En effet, dans ce film, chaque être paraît seul, comme si l’incommunicabilité était devenue le mode de fonctionnement de notre société, plus préoccupée de l’avoir que de l’être. Le père est dans sa sphère : il souffre de ne pouvoir être aimé de sa fille, voire de sa femme, voire aussi de sa compagne. Les tantes sont présentes/absentes et on ne sent que peu d’implication dans leur insertion au cœur de cette petite compagnie. Il n’est pas jusqu’aux enfants qui se montrent à leur tour un peu détachés du monde, de la mer et des joies de la plage, presque toujours au bord du drame ou de l’incident, voire de l’accident. Au centre du récit, comme dans son apparition sur le bord de la fenêtre au premier étage de cette maison bucolique et charmante, la jeune Maden – il y a un peu de « folie » et d’agacement dans ce prénom qui évoque tour à tour l’anglais et/ou le breton – rêve, à la manière d’un Rimbaud d’un autre monde, d’autres amours, parce que « la vraie vie est ailleurs ». Sa position en fait à la fois une victime et une révoltée qui se donne et se dérobe en même temps, accordant seulement son amour à un être absent, quasiment imaginaire, qu’on ne voit pas mais qui pourtant occupe toutes ses pensées, donc tout l’écran, comme une incarnation à la fois magnétique et sulfureuse de l’amour. Il est vrai qu’on a beaucoup de mal à imaginer qu’une ado de 17 ans puisse se contenter d’un amour aussi irréel, voire fantasmatique, si ce n’est pour s’opposer à sa famille et faire tourner en bourrique son entourage.

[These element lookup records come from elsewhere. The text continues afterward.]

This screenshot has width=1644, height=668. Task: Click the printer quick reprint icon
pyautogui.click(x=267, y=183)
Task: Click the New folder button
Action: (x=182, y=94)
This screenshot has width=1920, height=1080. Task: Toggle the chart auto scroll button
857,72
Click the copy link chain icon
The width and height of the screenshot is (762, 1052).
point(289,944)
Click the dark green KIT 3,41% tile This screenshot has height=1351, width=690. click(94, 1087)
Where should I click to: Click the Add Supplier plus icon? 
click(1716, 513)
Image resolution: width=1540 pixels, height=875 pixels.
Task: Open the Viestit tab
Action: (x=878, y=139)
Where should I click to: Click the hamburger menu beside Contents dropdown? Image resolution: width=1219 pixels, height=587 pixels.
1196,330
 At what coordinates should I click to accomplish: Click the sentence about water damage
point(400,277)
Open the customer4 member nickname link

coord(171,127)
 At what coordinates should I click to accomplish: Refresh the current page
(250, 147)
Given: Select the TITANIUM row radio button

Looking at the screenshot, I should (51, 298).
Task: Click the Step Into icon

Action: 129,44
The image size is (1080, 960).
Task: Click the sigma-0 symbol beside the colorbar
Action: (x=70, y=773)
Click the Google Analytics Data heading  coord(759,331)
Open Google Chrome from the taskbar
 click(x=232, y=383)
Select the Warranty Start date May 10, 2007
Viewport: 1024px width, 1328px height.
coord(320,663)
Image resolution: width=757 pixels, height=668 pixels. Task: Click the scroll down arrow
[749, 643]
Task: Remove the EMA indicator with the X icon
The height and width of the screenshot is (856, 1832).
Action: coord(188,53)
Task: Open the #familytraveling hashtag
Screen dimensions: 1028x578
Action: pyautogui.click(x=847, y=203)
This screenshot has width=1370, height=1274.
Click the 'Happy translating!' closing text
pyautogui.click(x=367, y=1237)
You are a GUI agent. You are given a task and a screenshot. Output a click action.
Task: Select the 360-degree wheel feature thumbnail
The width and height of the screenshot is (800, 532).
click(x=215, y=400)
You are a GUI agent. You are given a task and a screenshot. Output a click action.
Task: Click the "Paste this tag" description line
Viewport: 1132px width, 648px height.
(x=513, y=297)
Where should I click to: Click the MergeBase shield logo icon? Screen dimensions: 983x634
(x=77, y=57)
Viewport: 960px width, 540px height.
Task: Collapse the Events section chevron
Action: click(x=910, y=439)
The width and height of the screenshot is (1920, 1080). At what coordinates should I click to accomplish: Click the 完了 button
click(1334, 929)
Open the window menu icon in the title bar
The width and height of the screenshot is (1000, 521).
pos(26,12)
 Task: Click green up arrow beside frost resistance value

Shalimar Preuss ne porte aucun jugement de valeur. Elle se contente de filmer ce petit drame en huis clos avec une caméra presque épaule qui sait mettre en valeur le moindre détail, le plus insignifiant des figurants, et créer des images sur les drames minuscules qui font l’enfance, ce qui, on le sait bien, n’est pas facile. Sans aller jusqu’à évoquer la mémoire de L’Enfant sauvage (1970) de François Truffaut, on ne peut que croire au talent de la jeune réalisatrice, qui saura sans doute trouver sa voie et nous offrir maintenant de grands films. C’est en tous cas tout ce qu’on lui souhaite, même si ce premier long métrage aurait pu être mieux maîtrisé par moments, à moins qu’il ne s’agisse d’un problème de scénario, trop maigre et peu palpitant. À quand un bon polar, Shalimar ?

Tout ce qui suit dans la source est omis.